And we go on walks, and go to work, and fix what is broken - this week it was a leaking shower and a messed up dishwasher. We continue to make what we can make. We continue to attempt to add beauty to the world. We continue to worry and pay our bills and plan for the future. We hug our kid and pet our dog and try to enjoy every sip of wine. We try and connect with our friends even though we are bone tired and feel like the dullest people on earth.
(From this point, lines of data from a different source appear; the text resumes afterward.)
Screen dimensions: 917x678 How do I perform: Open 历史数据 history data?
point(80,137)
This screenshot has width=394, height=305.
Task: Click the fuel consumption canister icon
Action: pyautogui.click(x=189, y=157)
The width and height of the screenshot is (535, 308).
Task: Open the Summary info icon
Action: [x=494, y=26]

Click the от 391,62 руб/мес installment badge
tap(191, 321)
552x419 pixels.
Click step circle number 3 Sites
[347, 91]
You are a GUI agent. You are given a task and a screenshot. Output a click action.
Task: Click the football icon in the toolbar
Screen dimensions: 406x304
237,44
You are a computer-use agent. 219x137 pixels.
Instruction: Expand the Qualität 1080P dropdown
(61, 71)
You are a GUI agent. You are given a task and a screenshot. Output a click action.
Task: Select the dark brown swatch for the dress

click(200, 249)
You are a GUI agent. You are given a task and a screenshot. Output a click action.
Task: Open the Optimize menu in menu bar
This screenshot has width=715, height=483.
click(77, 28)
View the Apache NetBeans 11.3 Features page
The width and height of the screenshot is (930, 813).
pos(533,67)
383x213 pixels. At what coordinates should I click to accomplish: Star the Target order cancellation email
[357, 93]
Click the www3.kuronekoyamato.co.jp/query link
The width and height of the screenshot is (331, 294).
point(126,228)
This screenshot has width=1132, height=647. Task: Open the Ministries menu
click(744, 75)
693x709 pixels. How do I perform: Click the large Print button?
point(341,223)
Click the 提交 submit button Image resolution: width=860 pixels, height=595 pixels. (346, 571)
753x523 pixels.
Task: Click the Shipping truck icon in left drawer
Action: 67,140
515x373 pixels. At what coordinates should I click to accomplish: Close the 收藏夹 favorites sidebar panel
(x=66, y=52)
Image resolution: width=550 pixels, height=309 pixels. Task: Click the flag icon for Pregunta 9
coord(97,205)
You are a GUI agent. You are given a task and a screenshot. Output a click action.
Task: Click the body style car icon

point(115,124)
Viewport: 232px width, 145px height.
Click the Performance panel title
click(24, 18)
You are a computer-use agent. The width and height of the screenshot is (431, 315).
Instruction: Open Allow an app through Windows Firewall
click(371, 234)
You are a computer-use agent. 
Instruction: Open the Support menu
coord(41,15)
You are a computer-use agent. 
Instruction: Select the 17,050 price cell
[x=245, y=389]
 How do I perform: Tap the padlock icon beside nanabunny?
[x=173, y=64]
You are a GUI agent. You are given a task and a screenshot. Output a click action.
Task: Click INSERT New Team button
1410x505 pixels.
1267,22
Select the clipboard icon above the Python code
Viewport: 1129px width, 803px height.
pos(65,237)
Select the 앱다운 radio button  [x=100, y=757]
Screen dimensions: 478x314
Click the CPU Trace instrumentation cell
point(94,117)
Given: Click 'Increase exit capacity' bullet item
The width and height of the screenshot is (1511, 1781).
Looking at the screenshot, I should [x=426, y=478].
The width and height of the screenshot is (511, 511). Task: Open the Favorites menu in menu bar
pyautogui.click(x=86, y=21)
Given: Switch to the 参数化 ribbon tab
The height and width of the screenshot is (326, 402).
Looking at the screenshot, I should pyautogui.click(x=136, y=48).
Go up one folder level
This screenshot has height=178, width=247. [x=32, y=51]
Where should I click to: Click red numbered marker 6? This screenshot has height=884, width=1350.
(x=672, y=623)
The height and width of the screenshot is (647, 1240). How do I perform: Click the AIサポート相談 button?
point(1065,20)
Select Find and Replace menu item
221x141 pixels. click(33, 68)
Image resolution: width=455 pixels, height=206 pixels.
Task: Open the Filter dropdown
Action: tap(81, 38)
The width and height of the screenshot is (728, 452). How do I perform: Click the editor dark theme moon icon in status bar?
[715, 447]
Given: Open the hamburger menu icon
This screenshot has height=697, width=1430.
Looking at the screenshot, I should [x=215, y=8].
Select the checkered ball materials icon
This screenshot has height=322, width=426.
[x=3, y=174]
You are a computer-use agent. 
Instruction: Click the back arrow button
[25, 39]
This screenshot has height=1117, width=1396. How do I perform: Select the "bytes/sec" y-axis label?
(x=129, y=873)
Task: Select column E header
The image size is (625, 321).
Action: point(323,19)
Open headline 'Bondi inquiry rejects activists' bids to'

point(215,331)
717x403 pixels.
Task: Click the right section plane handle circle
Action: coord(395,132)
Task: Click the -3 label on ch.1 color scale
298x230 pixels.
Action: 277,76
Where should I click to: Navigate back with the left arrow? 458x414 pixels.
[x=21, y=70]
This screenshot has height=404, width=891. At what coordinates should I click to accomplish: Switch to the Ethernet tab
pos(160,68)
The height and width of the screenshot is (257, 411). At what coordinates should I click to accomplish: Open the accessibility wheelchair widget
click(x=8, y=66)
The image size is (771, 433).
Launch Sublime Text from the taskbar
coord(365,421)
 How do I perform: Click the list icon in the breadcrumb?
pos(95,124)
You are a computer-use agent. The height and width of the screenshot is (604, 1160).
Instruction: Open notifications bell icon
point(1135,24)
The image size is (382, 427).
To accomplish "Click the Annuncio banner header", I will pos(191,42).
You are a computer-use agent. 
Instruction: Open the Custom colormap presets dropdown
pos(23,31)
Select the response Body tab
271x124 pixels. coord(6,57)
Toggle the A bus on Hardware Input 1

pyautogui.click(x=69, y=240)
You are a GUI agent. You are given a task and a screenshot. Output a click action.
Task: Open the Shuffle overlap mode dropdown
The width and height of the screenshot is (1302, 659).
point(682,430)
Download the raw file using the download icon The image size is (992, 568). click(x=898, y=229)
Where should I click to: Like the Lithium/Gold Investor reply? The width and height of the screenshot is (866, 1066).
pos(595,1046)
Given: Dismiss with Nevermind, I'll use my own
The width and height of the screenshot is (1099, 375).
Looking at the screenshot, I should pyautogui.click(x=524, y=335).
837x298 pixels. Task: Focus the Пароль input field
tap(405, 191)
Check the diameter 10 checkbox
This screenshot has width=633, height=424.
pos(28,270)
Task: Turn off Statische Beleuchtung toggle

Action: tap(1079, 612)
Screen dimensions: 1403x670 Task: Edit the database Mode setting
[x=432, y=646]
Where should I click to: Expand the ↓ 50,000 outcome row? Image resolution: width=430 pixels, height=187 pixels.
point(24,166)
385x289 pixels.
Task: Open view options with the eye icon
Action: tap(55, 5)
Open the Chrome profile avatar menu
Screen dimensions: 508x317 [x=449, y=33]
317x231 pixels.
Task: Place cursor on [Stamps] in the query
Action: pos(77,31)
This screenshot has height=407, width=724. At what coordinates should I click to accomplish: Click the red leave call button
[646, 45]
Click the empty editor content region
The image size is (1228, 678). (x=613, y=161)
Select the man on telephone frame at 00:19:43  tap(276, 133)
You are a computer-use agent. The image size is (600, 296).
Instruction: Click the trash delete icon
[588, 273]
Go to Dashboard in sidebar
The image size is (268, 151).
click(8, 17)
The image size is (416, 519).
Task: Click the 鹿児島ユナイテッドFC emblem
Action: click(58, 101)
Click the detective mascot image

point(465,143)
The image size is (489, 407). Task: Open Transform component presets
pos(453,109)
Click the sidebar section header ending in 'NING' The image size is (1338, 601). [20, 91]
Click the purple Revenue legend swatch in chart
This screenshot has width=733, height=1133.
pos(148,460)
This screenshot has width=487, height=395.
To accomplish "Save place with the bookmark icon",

At work I go from talking to a homeless person about where they're sleeping that night, to talking to a kid living in a group home who's eating a huge bag of chips for lunch, to helping someone do an interlibrary loan on some tricky and narrow subject. I come home and plan for my own kid's college education and worry if she'll have enough warm socks and take her shopping for clothes. I read books, some from the library, some from the book store. I try and write and collect ideas and try to talk my novel up without being too annoying about it. I cringe at the news until I feel small and crumpled. I try to straighten back up and go on with things. Grocery shopping, housecleaning, thinking and imagining things for my new poor sad neglected characters. I take them along with me wherever I go, nonetheless.  

Life is weird. Life is weird.





What if a person were to write an entire book of truly joyful poems. How would that change one. Would it be possible in this world right now. 































Last things. 

The life of the writer. Sigh. 

I love studio photos, and these have such a lovely clarity of light. 

I've taken a few of Rob's work/studio and you can view them on his Facebook page

And yes, just a few more weeks of me asking for votes for Rumi and the Red Handbag for the ARCA. 

Wishing you calm things and joyful poems. May you be alert to the day, enjoy a walk through the long grass, may you have enough. 

- Shawna







7 comments:

  1. These images are divine, absolutely divine! With all the violence and sadness, I am thankful to be able to come here for respite.

    Started reading "The Door" and am loving it.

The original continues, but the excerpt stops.